Question 24: Which of the following are the common complications associated with enteral nutrition in postoperative patients ? 1. Tube malposition, displacement 2. Diarrhoea, constipation 3. Predisposition to systemic sepsis 4. Electrolytic imbalance Select the correct answer using the code given below :
- A. 1, 2 and 4
- B. 1, 3 and 4
- C. 2, 3 and 4
- D. 1, 2 and 3 (Correct Answer)
Explanation: ***1, 2 and 3*** - **Tube malposition/displacement** is a common mechanical complication (10-15% incidence), which can lead to ineffective feeding or aspiration into the respiratory tract. - **Diarrhoea and constipation** are frequent gastrointestinal complications (10-20% incidence), occurring due to formula intolerance, rapid infusion rates, or altered gut motility in postoperative patients. - **Predisposition to systemic sepsis**: While enteral nutrition itself has lower infection risk than parenteral nutrition, complications like **aspiration pneumonia** (from tube malposition), **contaminated formula**, and **prolonged ileus** can predispose to severe infections and sepsis in postoperative patients.

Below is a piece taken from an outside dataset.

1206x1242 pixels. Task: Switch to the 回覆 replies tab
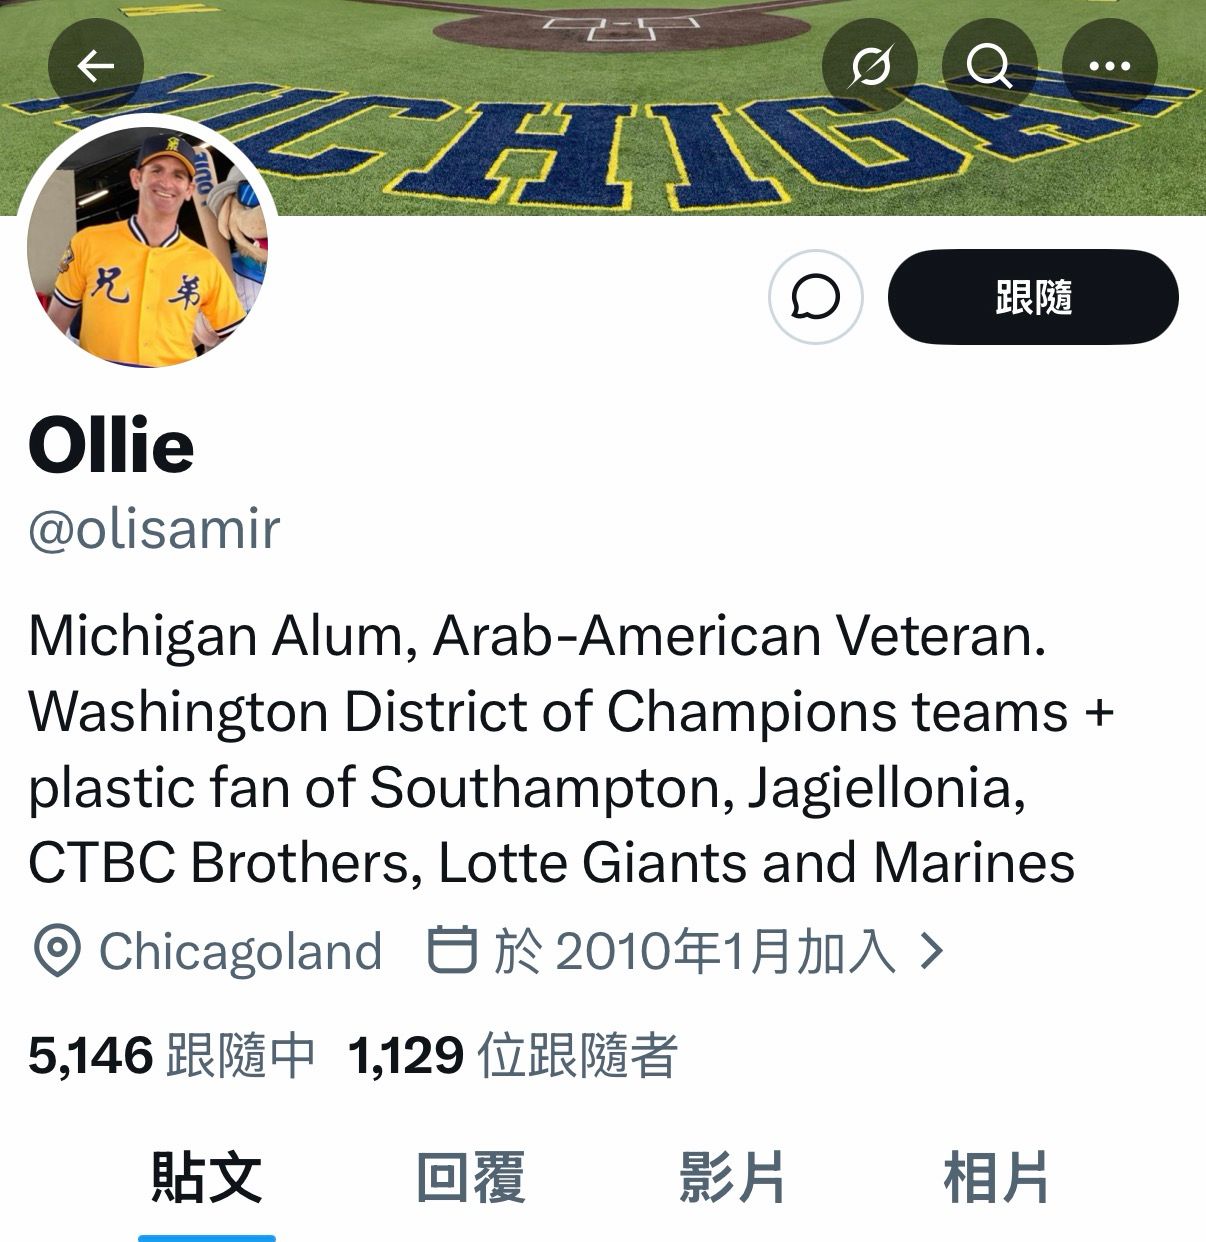click(x=470, y=1177)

This is particularly relevant when enteral feeding is improperly managed. *1, 2 and 4* - This combination includes **electrolyte imbalances** (hypokalemia, hypophosphatemia, hypomagnesemia), which are indeed common metabolic complications requiring monitoring. - However, in the context of postoperative patients, the infection risk (sepsis) from aspiration and feeding-related complications is considered a more significant acute complication than electrolyte disturbances, which are generally manageable with proper monitoring and formula adjustment. *1, 3 and 4* - This option incorrectly excludes **diarrhoea and constipation**, which are among the **most common complications** of enteral nutrition, occurring in 10-20% of patients. - GI complications are a primary reason for enteral feeding intolerance and cannot be omitted. *2, 3 and 4* - This option incorrectly omits **tube malposition/displacement**, which is the most important **mechanical complication** directly related to the enteral feeding method. - Without proper tube placement verification, feeding cannot be safely administered, making this a critical complication to recognize.